» **Selected text**:
Did she recently discover that she was an introvert.

Is she a prison guard or in the military? I'm trying to think of the types of work would require someone to have to keep large groups of people in line.

Being the man, you need to start exercising your responsibility of being the head of your family. This is not an easy job and should not be taken lightly, but responsibly and decisively. I understand that you and your wife are young but if you keep on your current path you and her will be divorced at some point within the next few years. A blind man can see it.

I realize that today's misguided parents are raising their children with the notion that they should be denied nothing. Whatever little Johnny or Susie wants they get, so as to pacify them so mommy and daddy can play and go about their selfish ways in peace. But you're all grown up now and the world isn't going to treat you as kindly as mommy and daddy. Take our conversation here for instance, I'm not gently stroking your fragile ego am I? I'm talking to you in a manner that will hopefully cause you to think about your future and to consider changes that you are going to need to make or you will continue to make the mistakes you're currently making.

You and your wife are just starting out in life, yet you want everything right now that your great-grandparents probably had to work 20-30 years to achieve. You want a fine place to live, fine cars to drive and money to buy expensive but unnecessary toys. You want to start out on top and work your way sideways.

» **Task set**:
(A) Set down the part of the marriage-advice reply between "Is she a prison" and "can see it.", inclusive, word for word.
(B) Please extend the marriage-advice reply beyond its last sentence, keeping the same voice and line of argument.

» **Data shown**:

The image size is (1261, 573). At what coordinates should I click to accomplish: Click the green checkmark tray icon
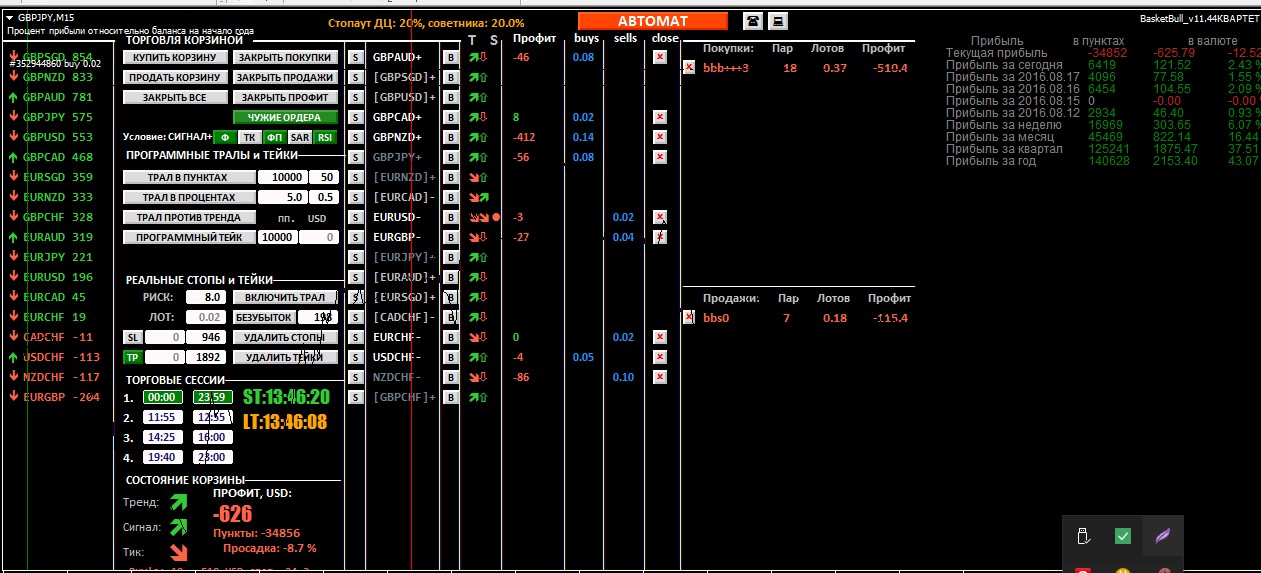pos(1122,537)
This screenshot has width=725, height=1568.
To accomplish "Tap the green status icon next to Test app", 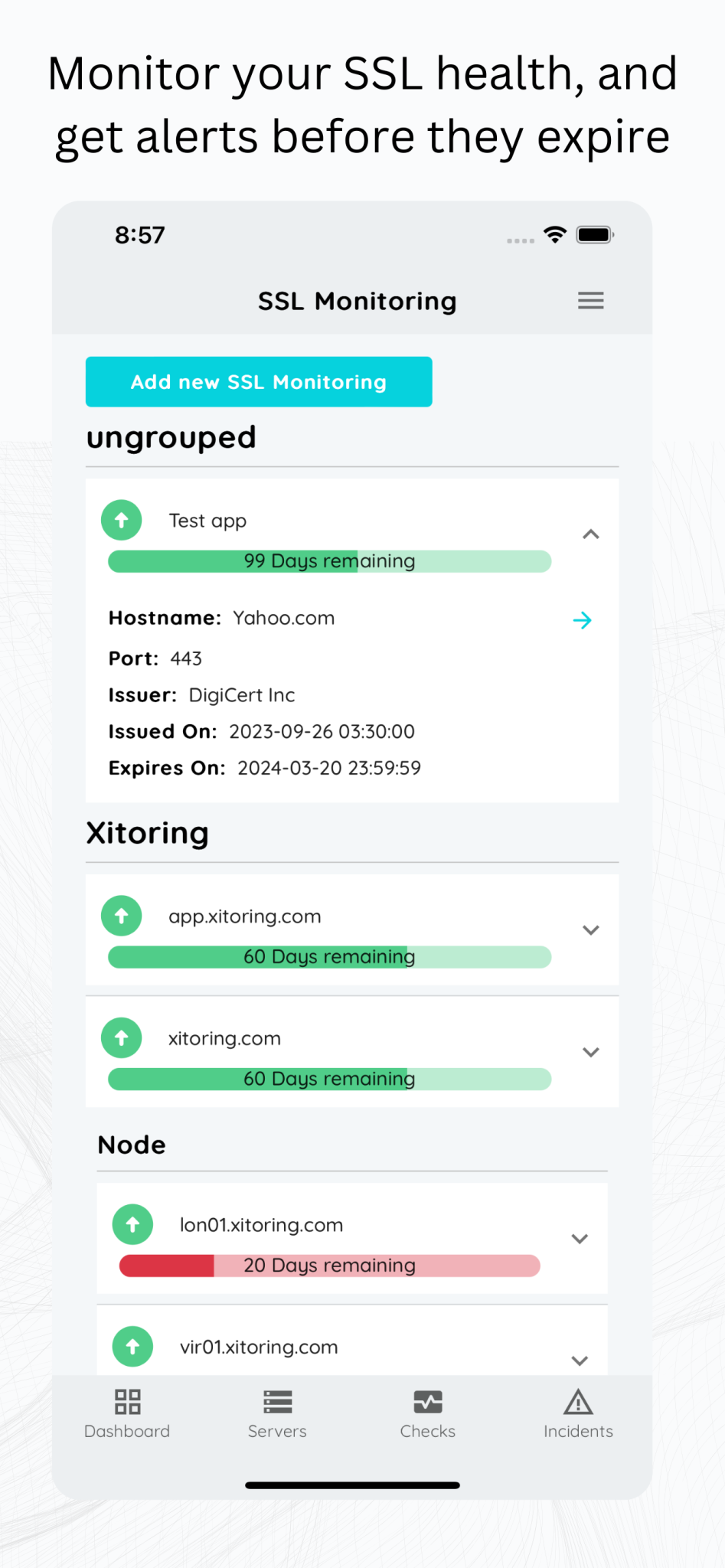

» **Expected responses**:
(A)
Is she a prison guard or in the military? I'm trying to think of the types of work would require someone to have to keep large groups of people in line.

Being the man, you need to start exercising your responsibility of being the head of your family. This is not an easy job and should not be taken lightly, but responsibly and decisively. I understand that you and your wife are young but if you keep on your current path you and her will be divorced at some point within the next few years. A blind man can see it.

(B)
Have you not been watching the news? Do you not know that there are people smarter and more experienced than you out there that are losing their jobs, their houses, etc.? But what... this would never happen to you?

Friend, consider being a little more modest in your living and in your expectations. You need to rent a small modest apartment for much less than what you're currently paying. Find some way of getting out of your current lease and correct this before it's too late. Get rid of the new cars and buy older cars where the payments for both would be equal to or less that what you're currently spending on one car.

As someone suggested, get rid of expensive cell phones and get a Tracfone. Use it for emergencies and it'll only cost you about $8 a month for each person. that's $16 a month for the two of you. Forget cable TV (there isn't anything worth watching anyway) and high speed internet - use dial-up.

The two of you must live on way less that what YOU earn. You are the man in your family and you are expected to work and earn the money that the family lives on. Your wife needs to manage the household, setup a budget, pay the bills, turn your house into a home and one day - have and RAISE children. Did you catch the meaning of that last part? Archaic isn't it? That the ones that have the babies should actually raise the babies.

I know I sound old fashioned, but my wife and I have not had the problems that so many here have and are having. We've had hard times of course, but we manage them as they come along. This is because we entered into marriage as the commitment that it is, with both feet in. Today it seems people marry with one foot in and one foot out of the circle of marriage. They want to be married but they also want to keep their independence and their single way of life. How much more stupid can this be?

We also live smart. Not always as we would have liked but as we needed to. We would rather have money in the bank than a shiny car in the driveway to show off to the neighbors.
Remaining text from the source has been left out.